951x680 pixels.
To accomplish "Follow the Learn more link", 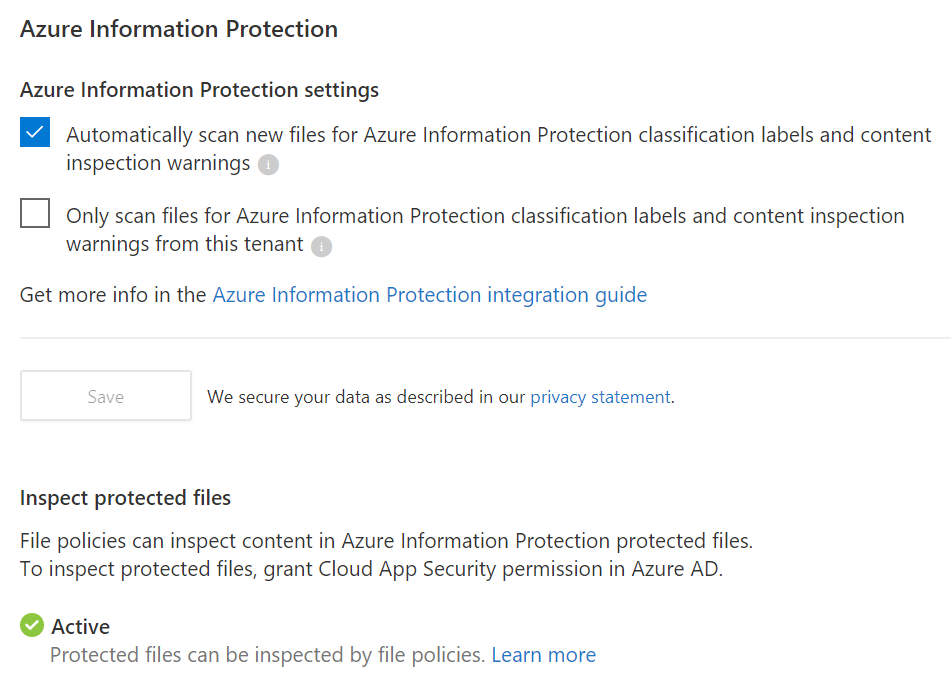I will [x=543, y=655].
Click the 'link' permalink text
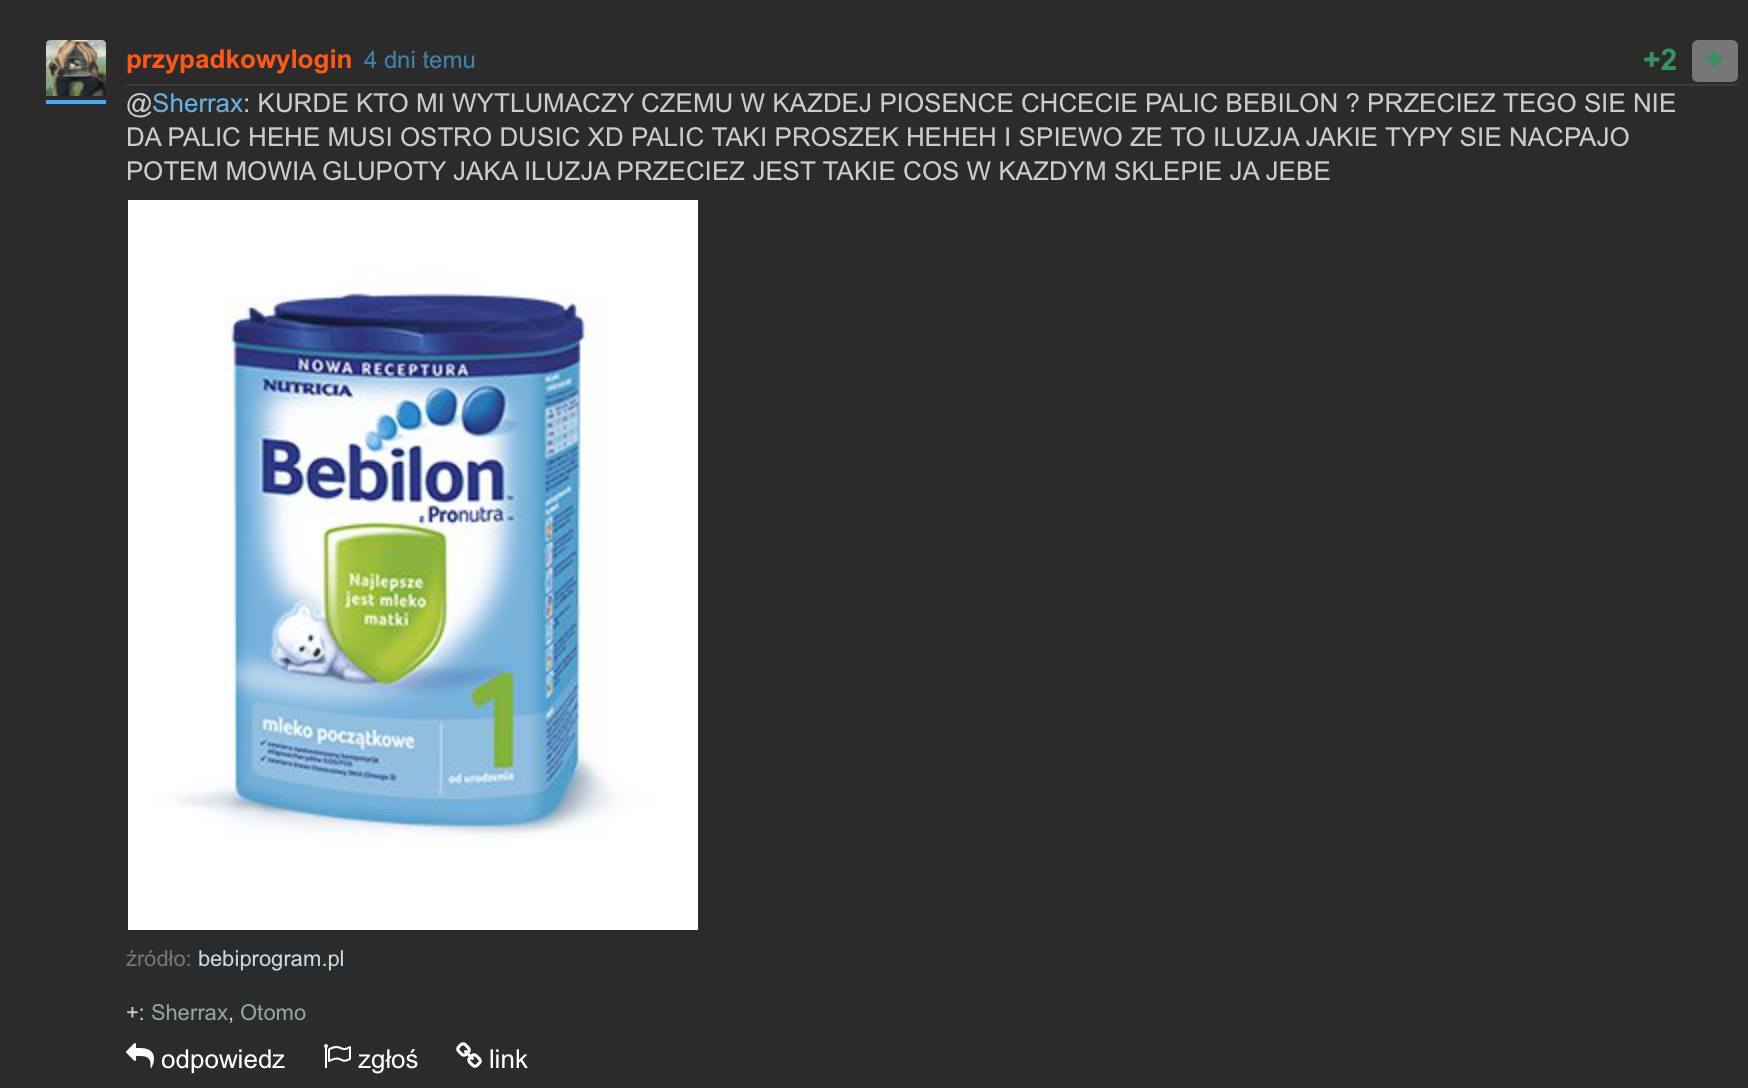This screenshot has width=1748, height=1088. click(x=508, y=1059)
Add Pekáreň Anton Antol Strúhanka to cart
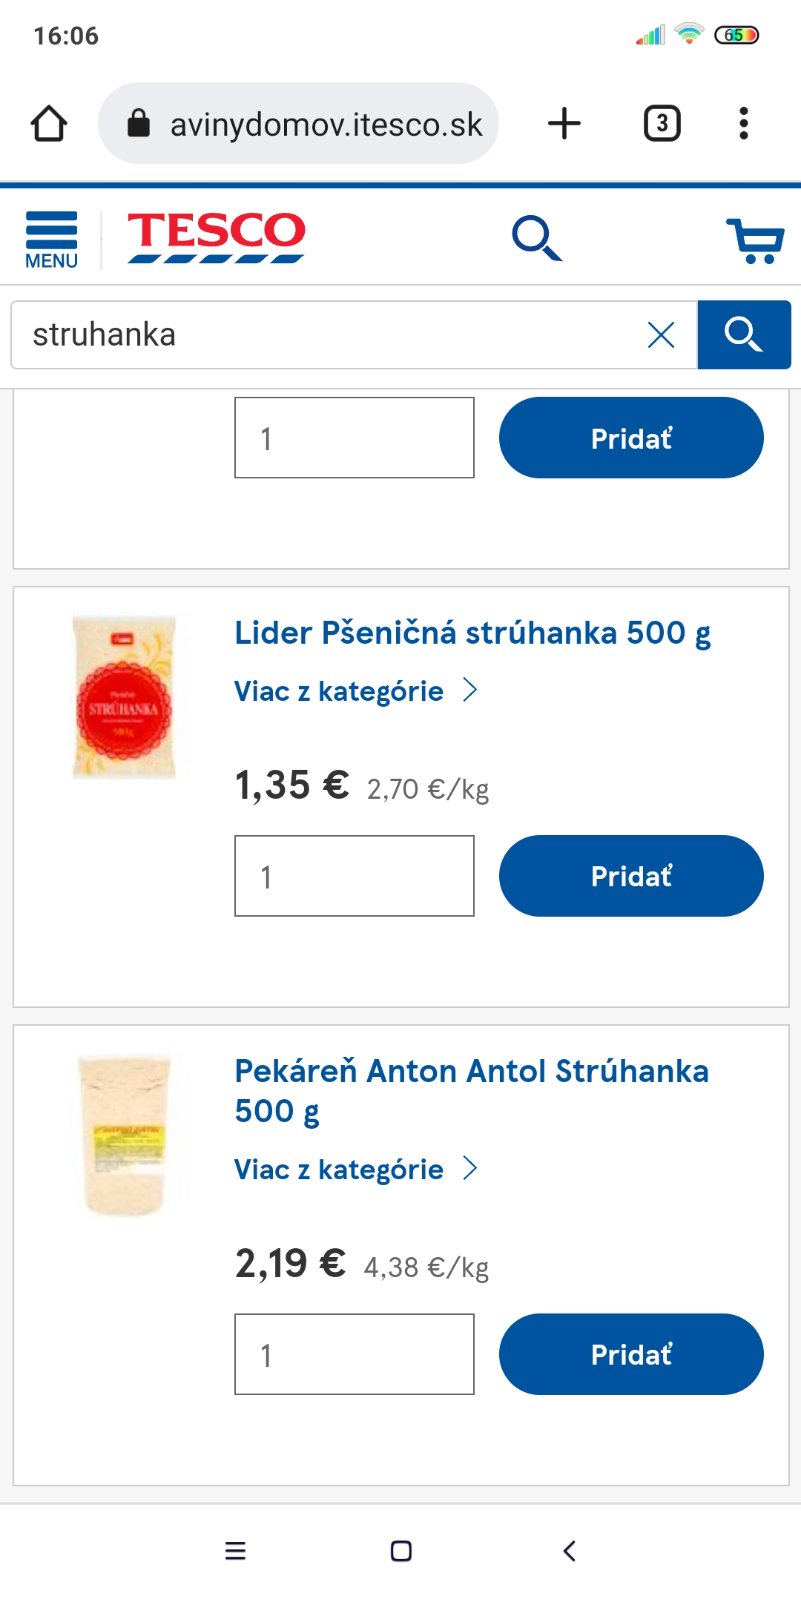This screenshot has width=801, height=1599. click(x=631, y=1354)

◆ ◆ ◆

[What the task asks]:
Leave out the pictures, and retype exactly the lines from the one containing "Click the 'link' permalink text" through the last line of the data above, no more and no less.

[Answer box]:
Click the 'link' permalink text
This screenshot has width=1748, height=1088. click(x=508, y=1059)
Add Pekáreň Anton Antol Strúhanka to cart
This screenshot has width=801, height=1599. click(x=631, y=1354)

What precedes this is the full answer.